• **TASK PROMPT**: Repeat the entries below exactly and in full.
-------- INPUT MATERIAL --------
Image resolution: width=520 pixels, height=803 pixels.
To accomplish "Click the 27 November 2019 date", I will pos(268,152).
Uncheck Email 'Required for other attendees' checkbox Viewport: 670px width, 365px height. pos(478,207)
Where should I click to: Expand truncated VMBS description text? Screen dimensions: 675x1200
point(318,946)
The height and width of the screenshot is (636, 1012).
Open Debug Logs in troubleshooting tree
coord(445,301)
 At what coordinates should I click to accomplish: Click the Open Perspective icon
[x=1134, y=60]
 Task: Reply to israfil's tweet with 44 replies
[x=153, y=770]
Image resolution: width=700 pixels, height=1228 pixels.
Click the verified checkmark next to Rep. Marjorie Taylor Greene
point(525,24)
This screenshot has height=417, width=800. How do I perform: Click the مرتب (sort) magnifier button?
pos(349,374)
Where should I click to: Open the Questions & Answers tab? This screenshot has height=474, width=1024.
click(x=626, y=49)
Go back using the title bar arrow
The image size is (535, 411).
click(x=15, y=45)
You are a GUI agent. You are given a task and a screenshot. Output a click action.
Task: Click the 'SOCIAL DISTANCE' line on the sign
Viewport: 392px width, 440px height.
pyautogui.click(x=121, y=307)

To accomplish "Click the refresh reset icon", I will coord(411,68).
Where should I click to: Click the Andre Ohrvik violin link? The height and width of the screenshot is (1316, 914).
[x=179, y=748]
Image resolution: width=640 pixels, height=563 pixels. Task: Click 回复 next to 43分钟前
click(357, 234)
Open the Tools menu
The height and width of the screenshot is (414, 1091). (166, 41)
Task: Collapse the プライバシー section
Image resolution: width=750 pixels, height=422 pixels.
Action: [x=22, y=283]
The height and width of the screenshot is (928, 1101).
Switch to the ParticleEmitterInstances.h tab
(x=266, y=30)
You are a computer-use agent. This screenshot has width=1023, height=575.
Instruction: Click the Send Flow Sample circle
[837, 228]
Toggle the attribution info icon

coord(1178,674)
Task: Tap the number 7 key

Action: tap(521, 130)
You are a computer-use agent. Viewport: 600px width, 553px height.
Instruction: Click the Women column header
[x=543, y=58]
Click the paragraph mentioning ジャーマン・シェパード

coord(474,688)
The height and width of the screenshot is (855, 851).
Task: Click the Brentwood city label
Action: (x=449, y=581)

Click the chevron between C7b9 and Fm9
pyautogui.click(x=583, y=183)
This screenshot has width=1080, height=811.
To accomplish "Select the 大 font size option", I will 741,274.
--------
• **WRITTEN RESPONSE**:
Image resolution: width=520 pixels, height=803 pixels.
To accomplish "Click the 27 November 2019 date", I will pos(268,152).
Uncheck Email 'Required for other attendees' checkbox Viewport: 670px width, 365px height. pos(478,207)
Where should I click to: Expand truncated VMBS description text? Screen dimensions: 675x1200
point(318,946)
The height and width of the screenshot is (636, 1012).
Open Debug Logs in troubleshooting tree
coord(445,301)
 At what coordinates should I click to accomplish: Click the Open Perspective icon
[x=1134, y=60]
 Task: Reply to israfil's tweet with 44 replies
[x=153, y=770]
Image resolution: width=700 pixels, height=1228 pixels.
Click the verified checkmark next to Rep. Marjorie Taylor Greene
point(525,24)
This screenshot has height=417, width=800. How do I perform: Click the مرتب (sort) magnifier button?
pos(349,374)
Where should I click to: Open the Questions & Answers tab? This screenshot has height=474, width=1024.
click(x=626, y=49)
Go back using the title bar arrow
The image size is (535, 411).
click(x=15, y=45)
You are a GUI agent. You are given a task and a screenshot. Output a click action.
Task: Click the 'SOCIAL DISTANCE' line on the sign
Viewport: 392px width, 440px height.
pyautogui.click(x=121, y=307)

To accomplish "Click the refresh reset icon", I will coord(411,68).
Where should I click to: Click the Andre Ohrvik violin link? The height and width of the screenshot is (1316, 914).
[x=179, y=748]
Image resolution: width=640 pixels, height=563 pixels. Task: Click 回复 next to 43分钟前
click(357, 234)
Open the Tools menu
The height and width of the screenshot is (414, 1091). (166, 41)
Task: Collapse the プライバシー section
Image resolution: width=750 pixels, height=422 pixels.
Action: [x=22, y=283]
The height and width of the screenshot is (928, 1101).
Switch to the ParticleEmitterInstances.h tab
(x=266, y=30)
You are a computer-use agent. This screenshot has width=1023, height=575.
Instruction: Click the Send Flow Sample circle
[837, 228]
Toggle the attribution info icon

coord(1178,674)
Task: Tap the number 7 key

Action: tap(521, 130)
You are a computer-use agent. Viewport: 600px width, 553px height.
Instruction: Click the Women column header
[x=543, y=58]
Click the paragraph mentioning ジャーマン・シェパード

coord(474,688)
The height and width of the screenshot is (855, 851).
Task: Click the Brentwood city label
Action: (x=449, y=581)

Click the chevron between C7b9 and Fm9
pyautogui.click(x=583, y=183)
This screenshot has width=1080, height=811.
To accomplish "Select the 大 font size option", I will 741,274.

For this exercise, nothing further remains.